The state commissioner said the heads of security agencies who attended the meeting included the police commissioner, Musa Yusuf Garba, and the State Security Service (SSS) director in the state, Abdul Eneche.
“The chairman of the Kaduna State chapter of Jam’atu Nasril Islam (JNI), Professor Shafi’u Abdullahi, led other religious leaders.
“Also present at the meeting was the District of Rigasa, Alhaji Aminu Idris, in whose domain the incident occurred,“ Mr Aruwan said.

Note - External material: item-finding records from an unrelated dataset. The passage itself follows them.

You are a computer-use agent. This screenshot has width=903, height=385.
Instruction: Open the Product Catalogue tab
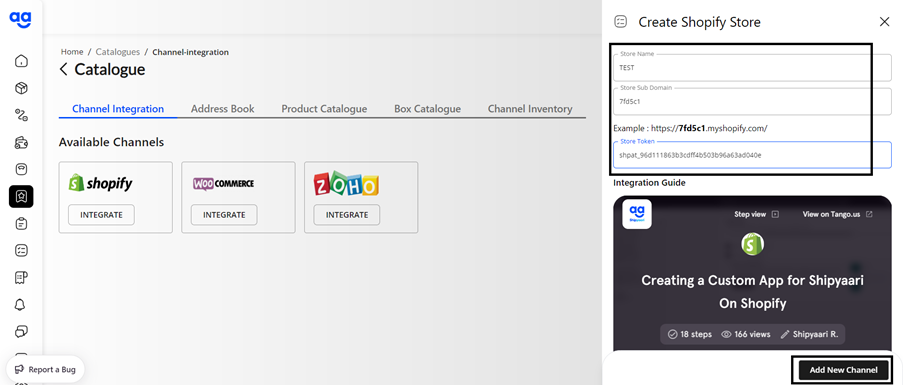pos(324,109)
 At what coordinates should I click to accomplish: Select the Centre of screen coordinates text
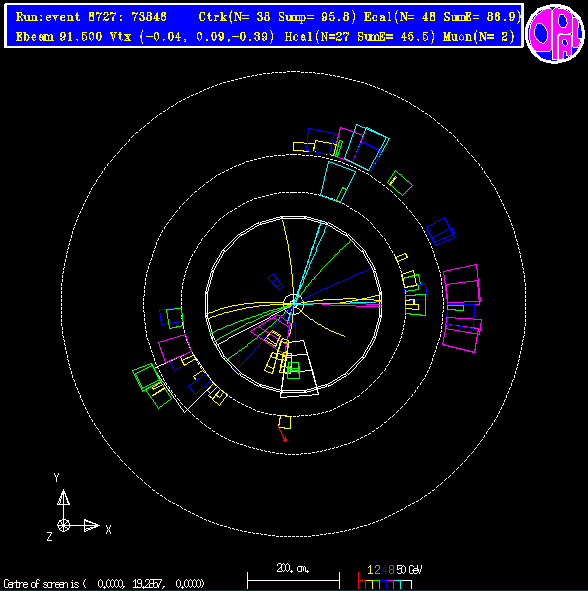point(104,584)
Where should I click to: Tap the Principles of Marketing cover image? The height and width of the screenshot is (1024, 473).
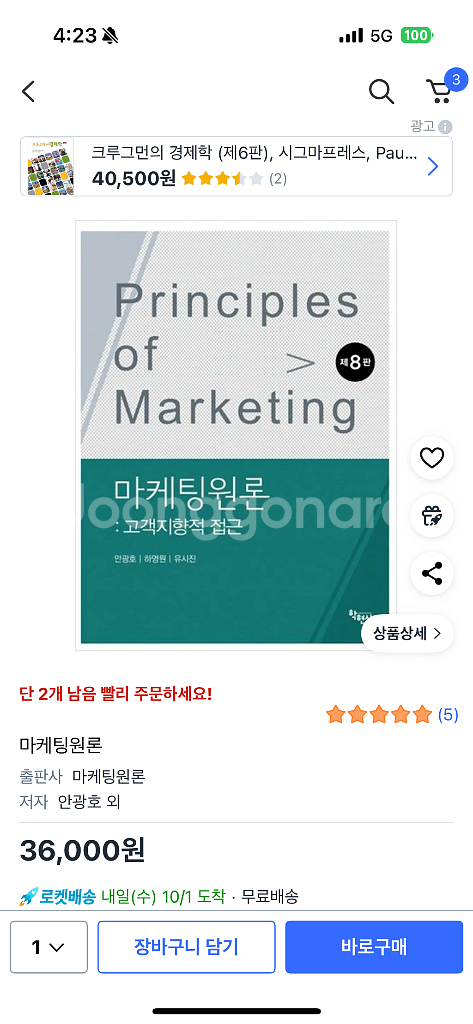coord(236,436)
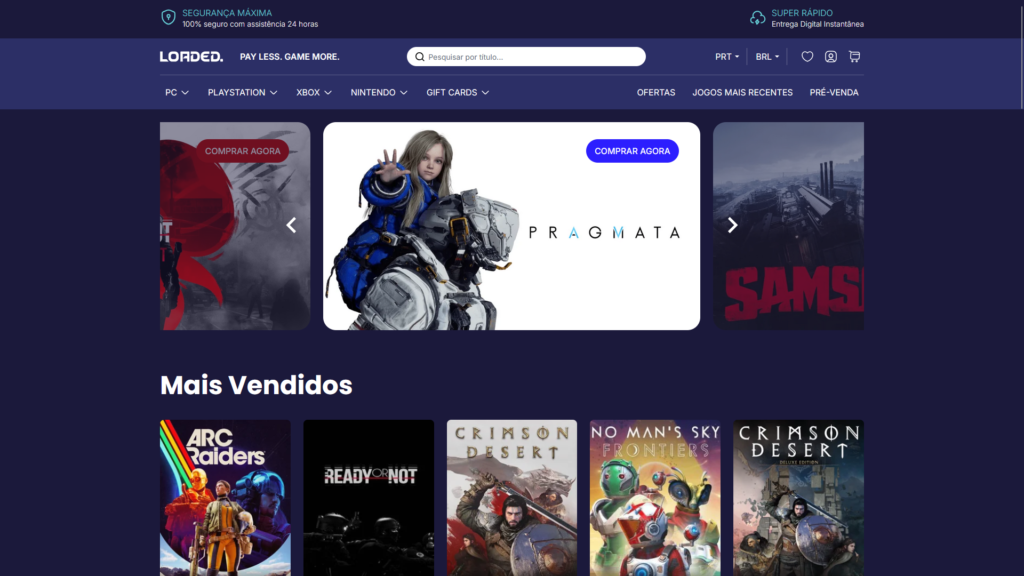The width and height of the screenshot is (1024, 576).
Task: Advance to next carousel slide arrow
Action: tap(732, 225)
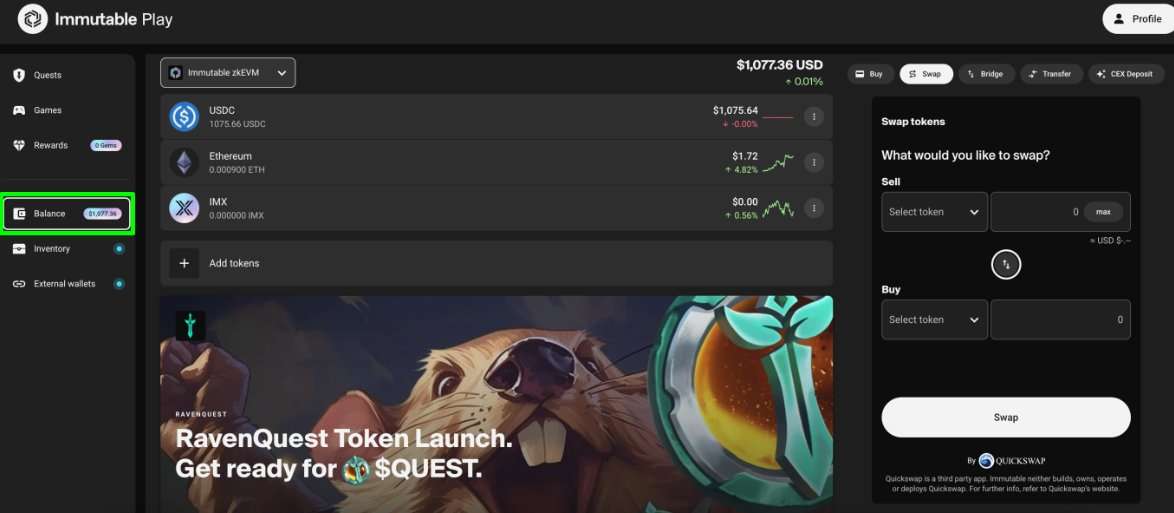Click the IMX token icon
The width and height of the screenshot is (1174, 513).
click(x=184, y=208)
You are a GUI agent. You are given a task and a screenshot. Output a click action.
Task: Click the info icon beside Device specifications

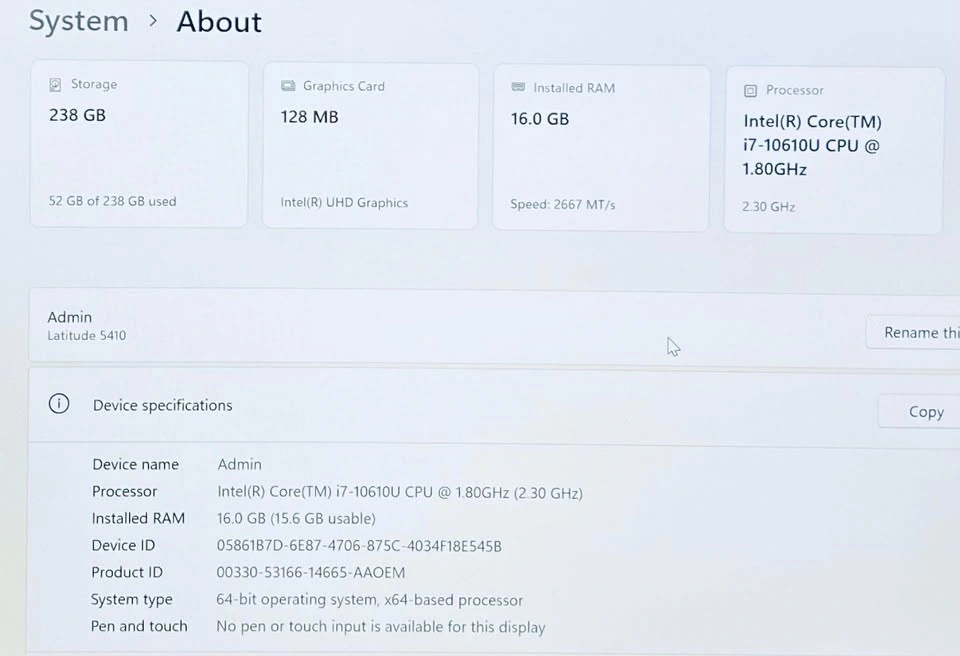click(59, 404)
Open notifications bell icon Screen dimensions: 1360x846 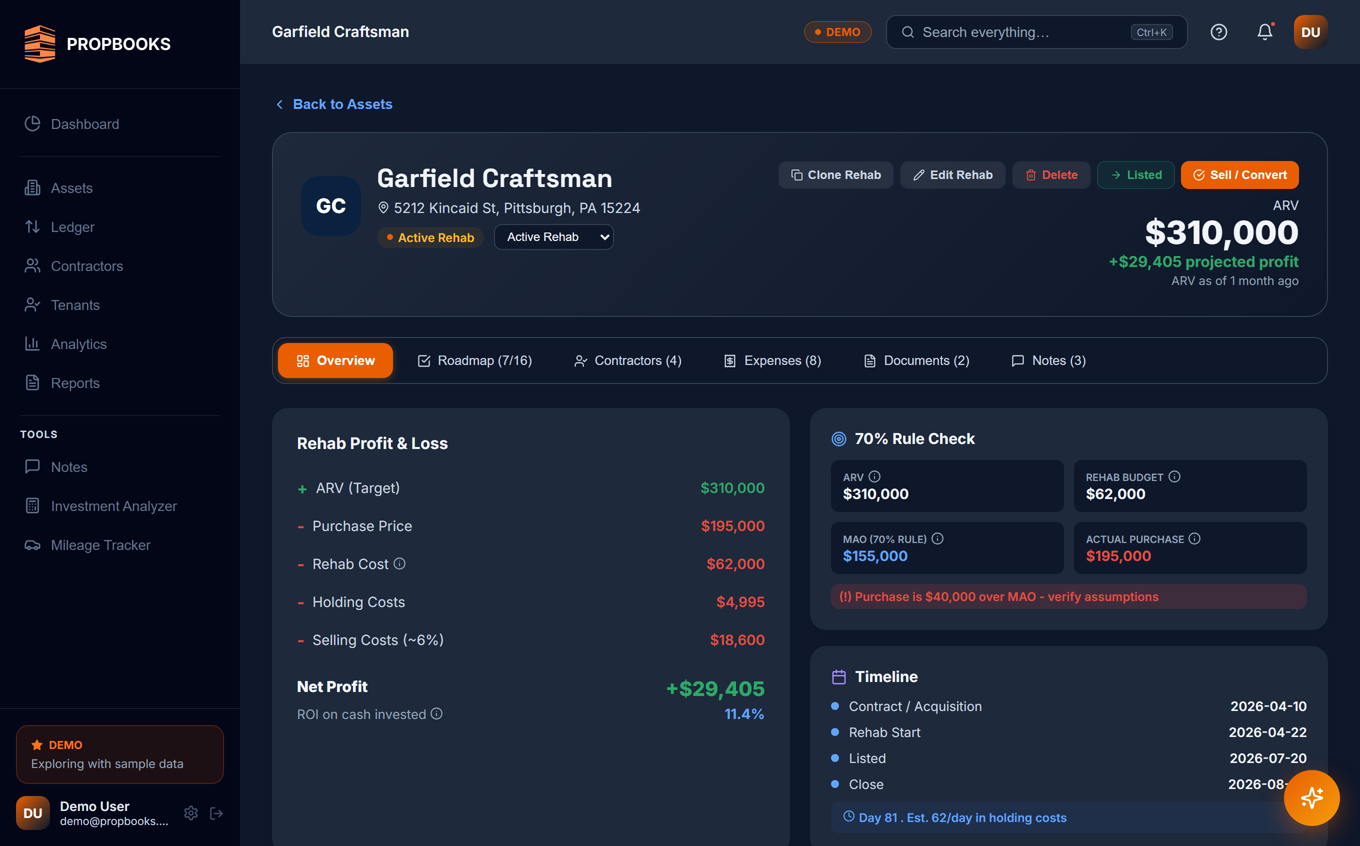(1265, 32)
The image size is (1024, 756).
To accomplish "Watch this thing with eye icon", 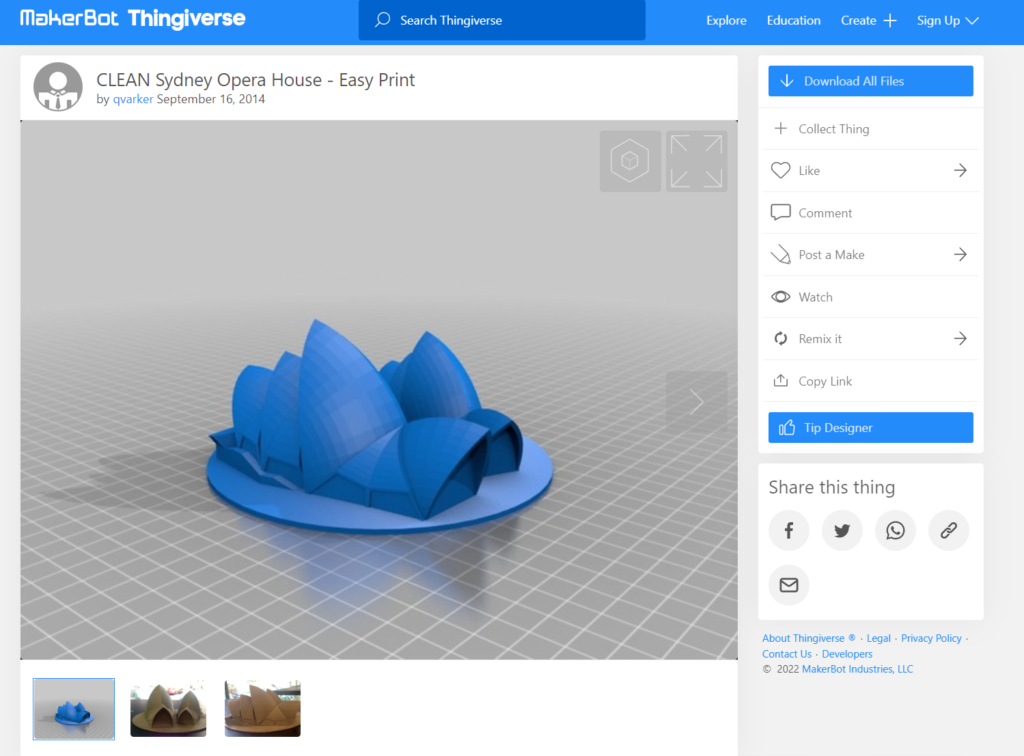I will [x=781, y=297].
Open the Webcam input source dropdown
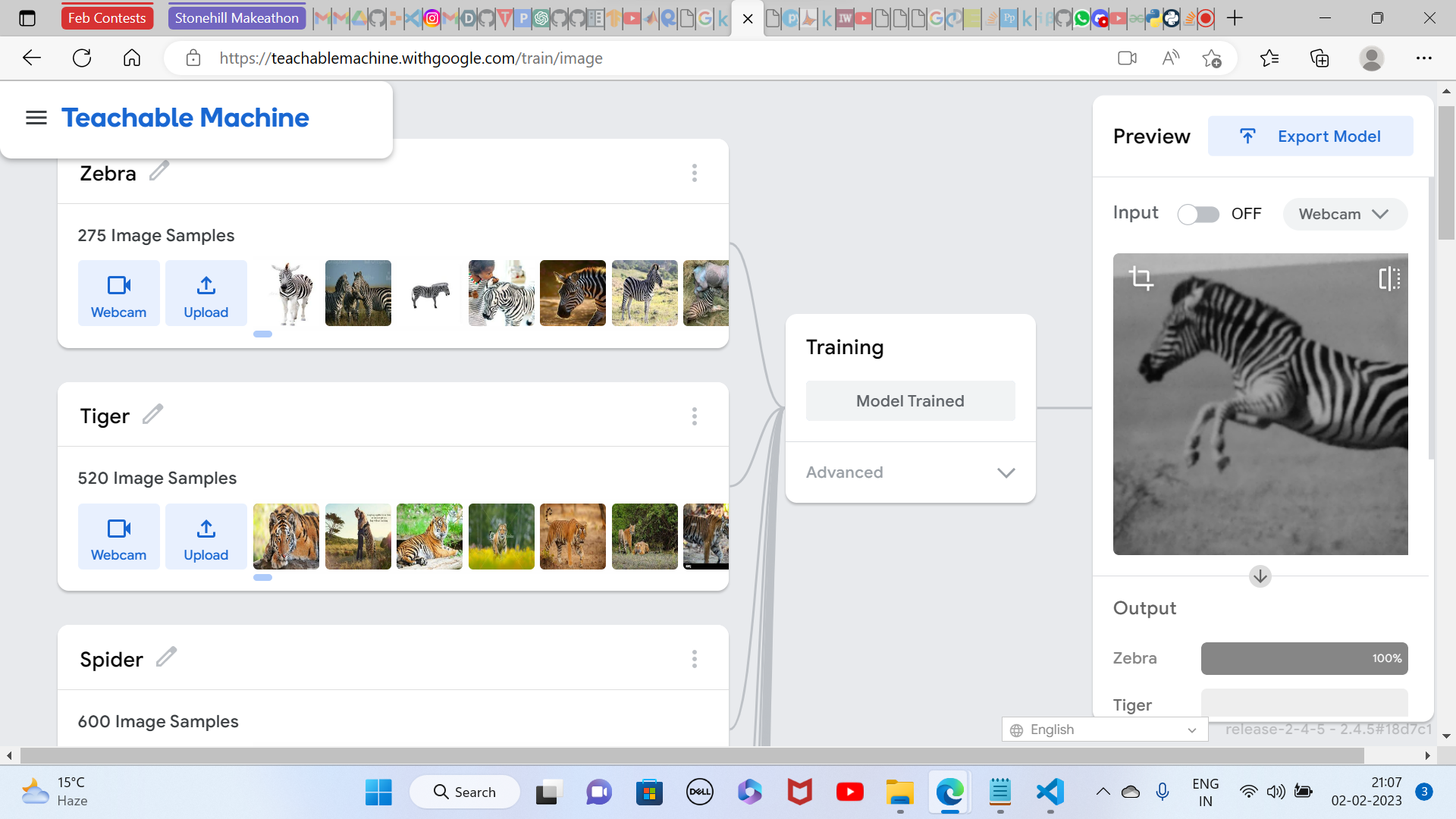 click(1344, 215)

The airstrikes marked the first public knowledge about the army’s use of unmanned bombers outside the Nigerian Air Force, which had long been associated with repeated bombings of civilians, all of which were promptly attributed to operational mistakes. It was not immediately clear how long the Nigerian Army has been using drones without the knowledge of the Nigerian Air Force, which said it did not conduct any operation in the affected area over the past 24 hours.
“The NAF has not carried out any air operations within Kaduna State and environs in the last 24 hours,” Air Force spokesman Edward Gabkwet said in a statement to The Gazette. “Also, note that the NAF is not the only organisation operating combat armed drones in the North-Western region of Nigeria.”
In 2021, Peoples Gazette reported that the Nigerian Air Force Alpha jet, in an ariel attack on armed bandits in Niger State, mistakenly killed wedding guests. A similar bombing claimed over 100 civilians in January 2023.
Before then, the Nigerian Air Force, in an airstrike, killed some Nigerian soldiers, mistaking them for insurgents. A soldier in a video published by The Gazette was seen reporting the incident and called for help.